EXTRACT TO READ:
::::::::::

# Links to durable Bo that can be used for contact training?



## Ivan (Feb 7, 2019)

I have looked everywhere to find a wooden Bo that can be used for hard contact training. I wish to to buy a Bo that is:

Durable and can withstand full force contact sparring
Wooden would be best
Preferably on the heavier side (to build up strength) and around 6 foot
I have looked on eBay, Blitz, Amazon... and yet in all the descriptions they claim they are training aids only and shouldn't be used for contact sparring. Does anybody here have any links to staffs or websites that can offer what I am looking for?
Thanks very much!

EDIT: I was recommended to buy a Rattan Staff here:
KIL Rattan 6' Staff
I will be buying a 6 foot staff with 1.5 inches 1.9 inches diameter. I am 6 foot tall. Does anyone have experience buying from here, and if so what were your thoughts? Thanks again.


----------



## Danny T (Feb 7, 2019)

For training and sparring rattan is best.
KIL is a good company.
Rattan is not a hardwood rather it is fibrous therefore won’t splinter but it become shredded in time.


----------



## Ivan (Feb 7, 2019)

Danny T said:


> For training and sparring rattan is best.
> KIL is a good company.
> Rattan is not a hardwood rather it is fibrous therefore won’t splinter but it become shredded in time.


What do you mean by "shredded"? And could you please say how much time on average please? Although it's good for sparring, I would like it to last long...


----------



## wab25 (Feb 7, 2019)

These guys are worth looking at: Bokken, Jo, Bo, Hanbo, Hiking Sticks and Japanese Wooden Weapons

I have a hanbo from them that is excellent. They make all their wood weapons for paired practice with contact. Very good quality.

The strength of wood


----------



## Ivan (Feb 7, 2019)

wab25 said:


> These guys are worth looking at: Bokken, Jo, Bo, Hanbo, Hiking Sticks and Japanese Wooden Weapons
> 
> I have a hanbo from them that is excellent. They make all their wood weapons for paired practice with contact. Very good quality.
> 
> The strength of wood


Thank you very much. I will save this link for the future. Unfortunately, they can only ship inside of the US, as supposedly "the size of the Bo is too large to ship internationally". I will stick with KIL until I move out.


----------



## Gerry Seymour (Feb 7, 2019)

Ivan said:


> What do you mean by "shredded"? And could you please say how much time on average please? Although it's good for sparring, I would like it to last long...


Rattan is what's used in Filipino martial arts for their sticks, and those are used stick-on-stick a lot. The shredding is like grass - it just starts to fray, rather than leaving splinters and cracks. Often, it starts with the skin of the rattan splitting, so you even have advanced notice that the weapon is degrading, though you can continue to use it for a time even once it starts to fray, so long as it's not throwing bits at your partner or in danger of collapse. Folks active in FMA can speak to how long a pair of sticks often lasts. Any weapon used for contact is going to degrade over time. If you want to use it that way, I'd suggest a rattan one (it's lighter, but safer as it degrades, and usually cheaper than hardwood), and a good hardwood one (for non-contact and limited use in contact).

::::::::::

EXCERPTED RECORDS:

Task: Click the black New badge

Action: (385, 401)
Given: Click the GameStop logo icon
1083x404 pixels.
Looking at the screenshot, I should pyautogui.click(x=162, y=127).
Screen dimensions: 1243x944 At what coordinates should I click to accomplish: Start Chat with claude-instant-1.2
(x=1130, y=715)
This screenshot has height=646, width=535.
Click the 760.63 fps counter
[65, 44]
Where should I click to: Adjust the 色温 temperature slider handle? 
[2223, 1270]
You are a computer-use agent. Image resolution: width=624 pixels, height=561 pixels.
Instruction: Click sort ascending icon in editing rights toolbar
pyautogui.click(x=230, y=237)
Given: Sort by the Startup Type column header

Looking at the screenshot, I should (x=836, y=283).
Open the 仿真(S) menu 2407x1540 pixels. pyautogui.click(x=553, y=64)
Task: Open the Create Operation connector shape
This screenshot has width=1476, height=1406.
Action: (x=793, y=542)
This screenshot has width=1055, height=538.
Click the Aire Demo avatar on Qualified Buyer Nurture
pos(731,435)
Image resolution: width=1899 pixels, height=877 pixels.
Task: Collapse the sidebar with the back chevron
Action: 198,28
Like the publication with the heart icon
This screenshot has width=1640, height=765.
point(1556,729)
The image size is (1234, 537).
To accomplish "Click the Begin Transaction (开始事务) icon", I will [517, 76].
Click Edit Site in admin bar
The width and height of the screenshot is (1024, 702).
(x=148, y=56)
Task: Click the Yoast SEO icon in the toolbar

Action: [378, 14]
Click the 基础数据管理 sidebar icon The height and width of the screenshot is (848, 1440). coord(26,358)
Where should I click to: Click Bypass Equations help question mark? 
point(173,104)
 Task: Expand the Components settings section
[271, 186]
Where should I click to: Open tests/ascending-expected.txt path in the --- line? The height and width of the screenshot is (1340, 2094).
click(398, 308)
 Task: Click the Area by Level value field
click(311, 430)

::::::::::

STATED PROBLEM 1: In the bo staff thread, which material does Danny T call best for training and sparring?
STATED PROBLEM 2: Please duplicate the section of the bo staff thread that opens with the words containing "Thanks very much!" and closes with "T (Feb 7, 2019)".

EXERCISE OUTPUT 1: Rattan.

EXERCISE OUTPUT 2:
Thanks very much!

EDIT: I was recommended to buy a Rattan Staff here:
KIL Rattan 6' Staff
I will be buying a 6 foot staff with 1.5 inches 1.9 inches diameter. I am 6 foot tall. Does anyone have experience buying from here, and if so what were your thoughts? Thanks again.


----------



## Danny T (Feb 7, 2019)